* PROBLEM STATEMENT *
Reproduce every line of the entries below, requests included, multiplying each click coordinate in the answers by 1.3 and rounding to whole numbers, with halves rounded up. Leave the pictures out of your output.

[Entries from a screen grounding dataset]
-.-.-

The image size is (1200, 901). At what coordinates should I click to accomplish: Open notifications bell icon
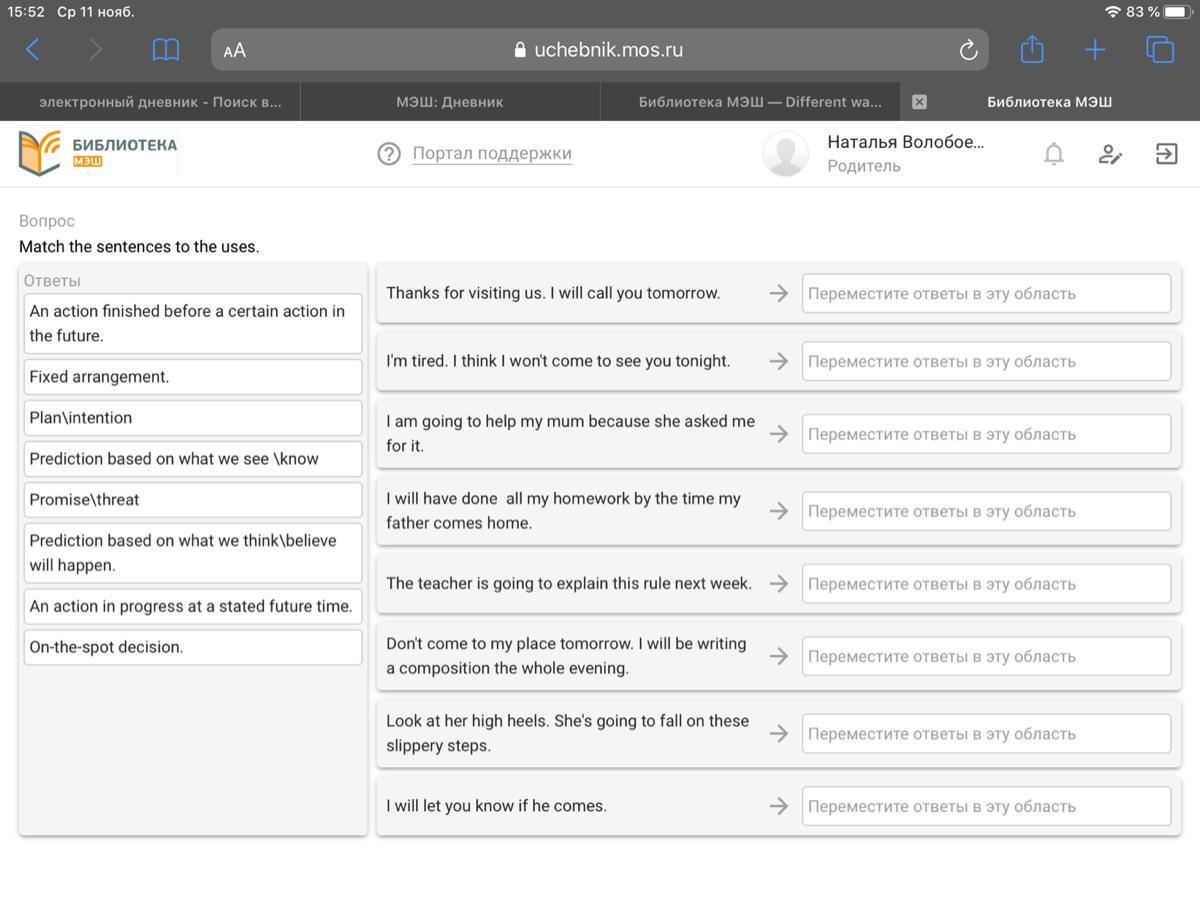pyautogui.click(x=1053, y=153)
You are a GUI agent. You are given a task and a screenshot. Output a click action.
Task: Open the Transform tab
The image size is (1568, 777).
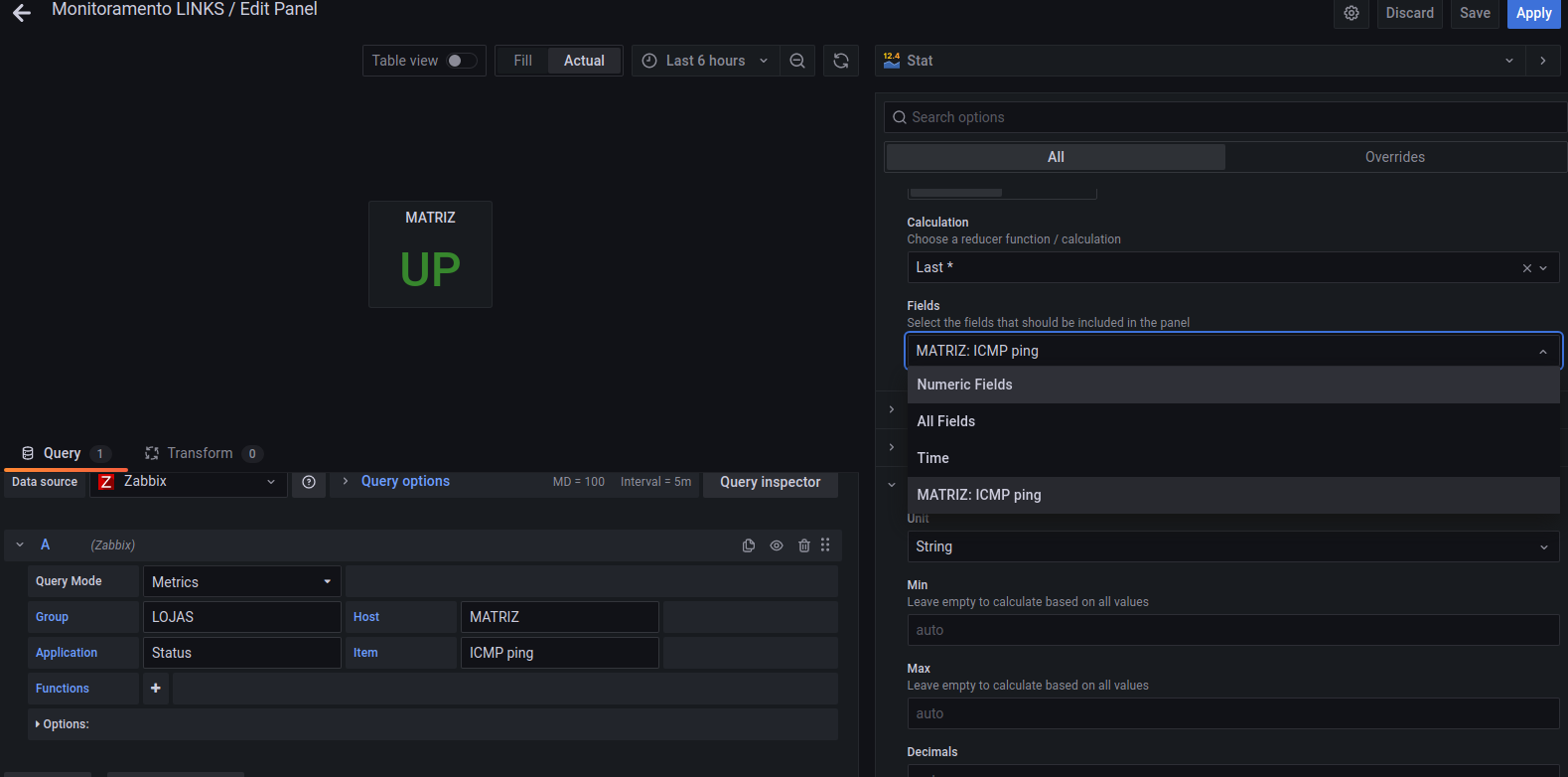pos(201,453)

-.-.-

* REPLY TO THE EXERCISE *
The image size is (1200, 901). At what coordinates should I click to accomplish: Open notifications bell icon
pyautogui.click(x=1369, y=199)
You are a GUI agent. You are given a task and a screenshot. Output a click action.
Task: Open the Transform tab
The image size is (1568, 777).
pos(261,589)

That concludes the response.